Dass in die Region von Bergkarabach Männer mit Pässen absolut anderer Länder kommen, darunter aus Russland und den USA, haben große russischsprachige Medien bereits berichtet. Nach ihren Beobachtungen bilden den Hauptteil dieses Zustroms armenische „Freiwillige“, die nicht den Versuch unternehmen, weder das Ziel ihres Eintreffens noch das Land, von woher sie gekommen sind, zu verheimlichen. Vor nicht allzu langer Zeit veröffentlichten die BBC und die Moskauer „Novaya Gazeta“ Aufzeichnungen von Gesprächen mit einigen dieser Angekommenen, die offen die Bereitschaft signalisierten, gegen die aserbaidschanischen Kräfte zu kämpfen. Die Situation veranlasst zu Parallelen mit den Ereignissen der 1990er Jahre. Bekannt ist das Beispiel des in Armenien als Nationalheld anerkannten aktiven Teilnehmer des Bergkarabach-Konflikts und Mitglieds der Organisation ASALA Monte Melkonian, der umfangreiche Erfahrungen aus dem Krieg auf dem Territorium Libanons besessen hatte.

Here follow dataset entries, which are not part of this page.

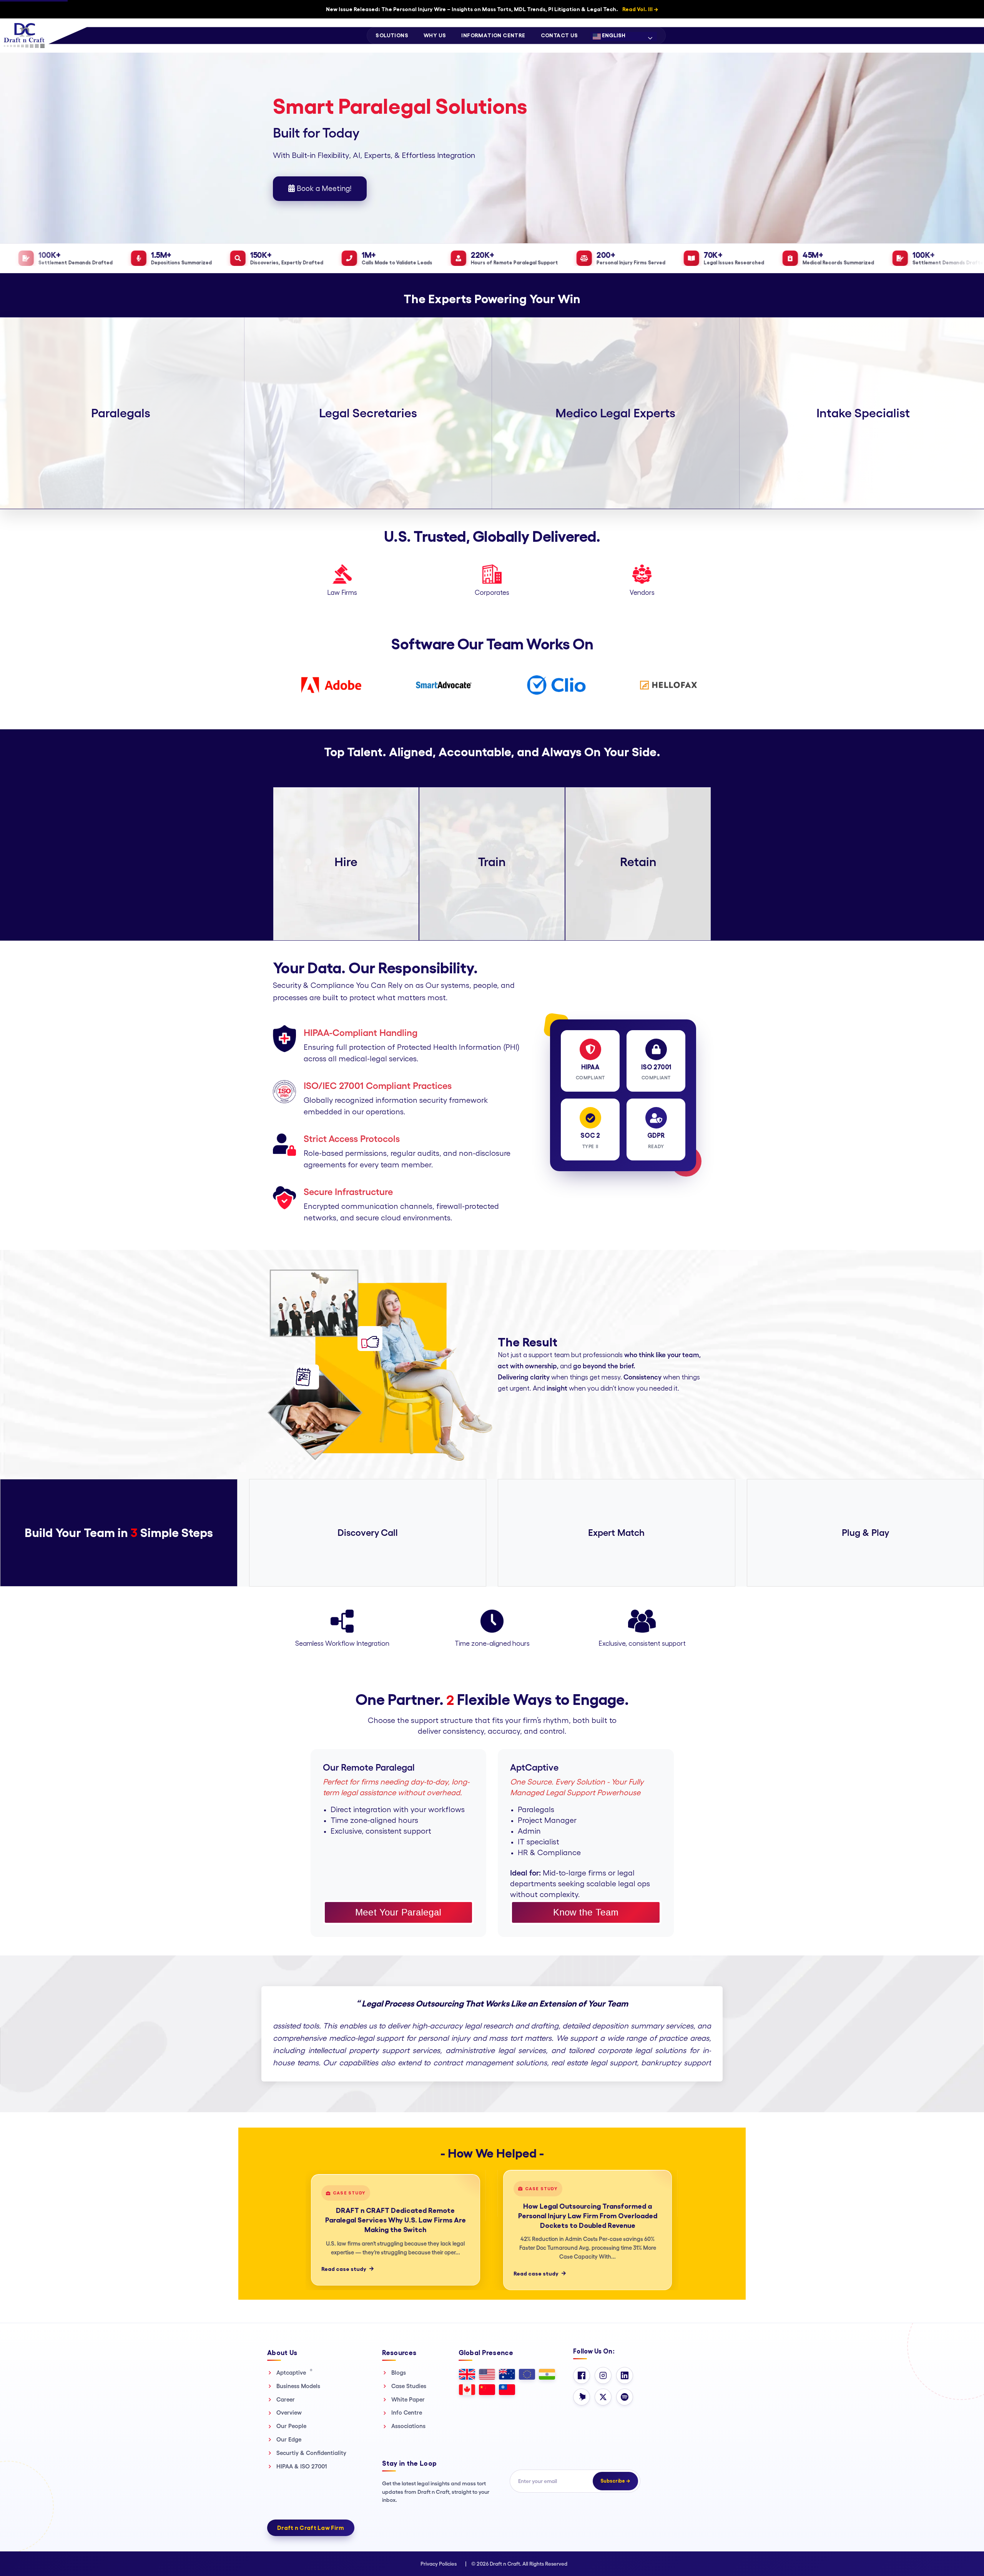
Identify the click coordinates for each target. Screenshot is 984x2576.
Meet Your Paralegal (398, 1912)
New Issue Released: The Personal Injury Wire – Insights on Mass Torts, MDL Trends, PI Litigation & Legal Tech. (492, 9)
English (613, 35)
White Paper (408, 2399)
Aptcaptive (294, 2372)
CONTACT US (559, 35)
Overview (289, 2412)
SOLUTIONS (392, 35)
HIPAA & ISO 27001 (301, 2466)
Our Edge (288, 2439)
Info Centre (406, 2412)
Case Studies (408, 2386)
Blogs (398, 2372)
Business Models (298, 2386)
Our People (291, 2426)
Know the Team (585, 1912)
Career (285, 2399)
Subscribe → (615, 2480)
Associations (408, 2426)
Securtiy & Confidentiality (311, 2452)
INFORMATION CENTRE (493, 35)
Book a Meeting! (323, 189)
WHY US (435, 35)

Ziemlich illustrativ für die Situation um die Freiwilligen in Karabach scheint die Arbeit der in Jerewan registrierten gesellschaftlichen militärpolitischen Organisation VOMA (http://www.voma.center) zu sein, deren Zielgruppe, wie auf der offiziellen Internetseite betont wird, „nur Armenier und die armenische Diaspora“ seien. Das russischsprachige Portal dieses Zentrums stellt einen großangelegten Appell an die im Ausland lebenden Bürger Armeniens zur Teilnahme an Freiwilligen-Bataillonen dar, die, wie aus den auf der Seite veröffentlichten Informationen folgt, auch in die Konfliktzone verlegt werden können. „Die Völker hatten, haben und werden ein Schicksal haben, das sie verdient haben“, heißt es auf der Startseite der Organisation VOMA. „Ein mutiges und patriotisches, das heißt ein starkes – so ist ein Volk, das einer Unabhängigkeit würdig ist. Keiner außer dir, lehrt die Geschichte, kann deine Lage zum Besseren verändern“.

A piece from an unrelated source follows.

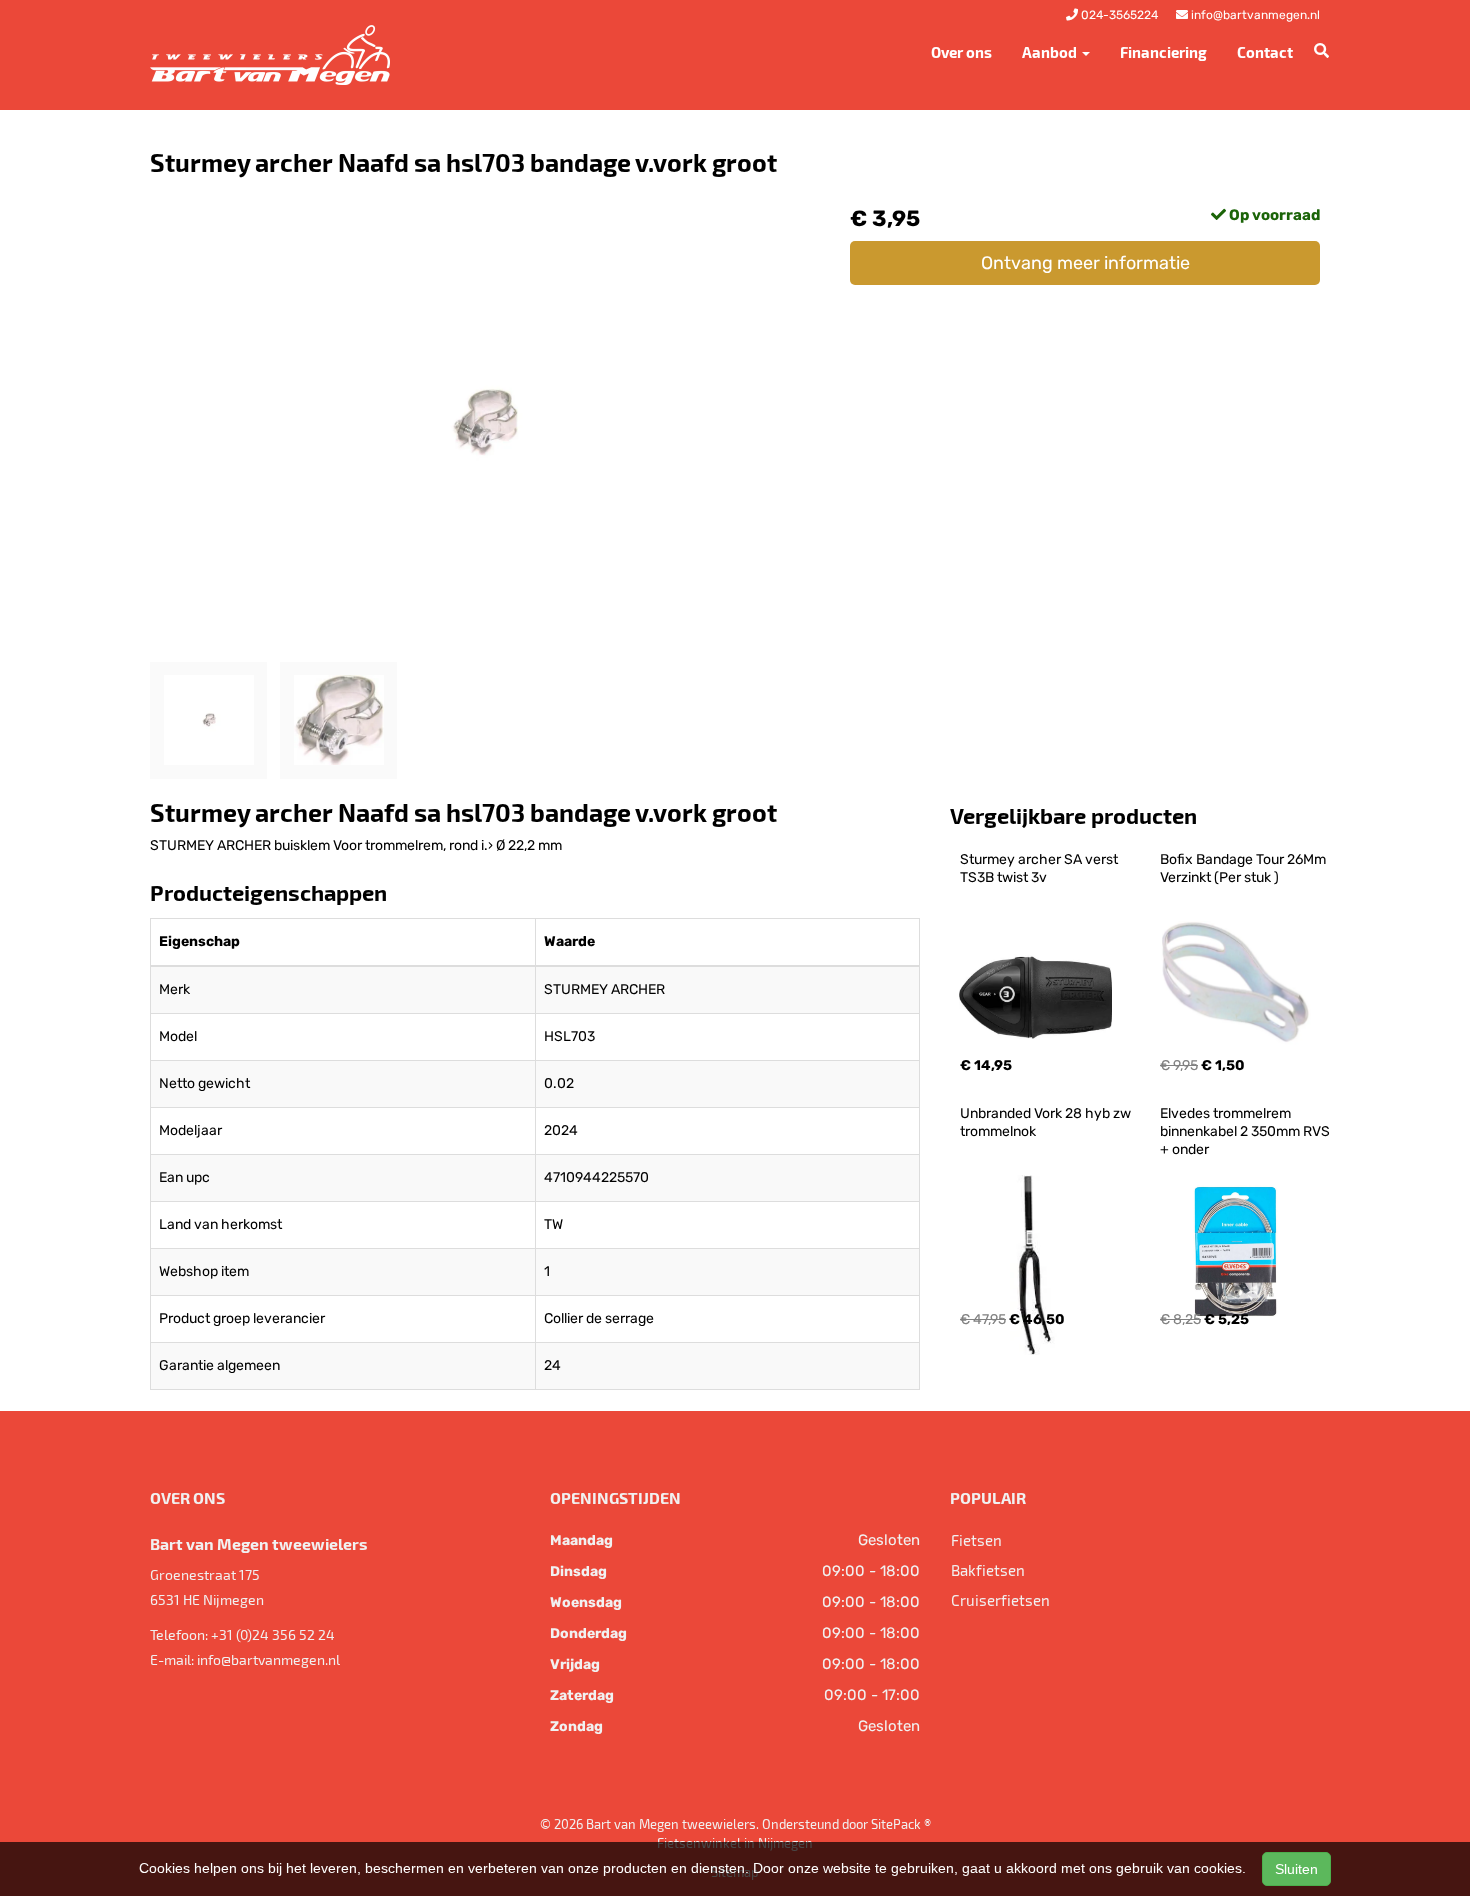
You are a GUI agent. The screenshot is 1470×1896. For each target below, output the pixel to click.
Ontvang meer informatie (1085, 263)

Wie man verstehen kann, betreibt VOMA unter anderem auf dem Territorium Russlands eine Anwerbung. Dies belegt ihr Wirken im russischsprachigen Segment der sozialen Netzwerke. Zu einem der letzten Projekte der „gesellschaftlichen Organisation“ wurde die Bildung eines Gebirgsjäger-Bataillons, bei dem es sich, wie auf der Internetseite ausgewiesen wird, um eine Einheit gut ausgebildeter Reservisten handelt. Nach Abschluss aller Trainingslehrgänge werde das Bataillon unter der Führung von Armeniens Verteidigungsministerium „in die Kampfhandlungen auf den festgelegten Territorien“ integriert, schreiben die Organisatoren. Jedoch ist, was als am interessantesten erscheint, der Zugang dorthin unter anderem für russische Staatsbürger offen. „Für die Armenier aus der Russischen Föderation werden Charterflüge aus Moskau nach Jerewan organisiert“, heißt es in der VOMA-Community des russischen Netzwerkes „Vkontakte“. „Wir sind bereit, den Flug in eine Richtung teilweise oder in vollem Umfang zu bezahlen“. In der Mitteilung wird unterstrichen, dass „die Teilnahme an Schnellkursen zur militärischen Ausbildung und die weitere Mitgliedschaft in dem Freiwilligen-Bataillon kostenlos sind“.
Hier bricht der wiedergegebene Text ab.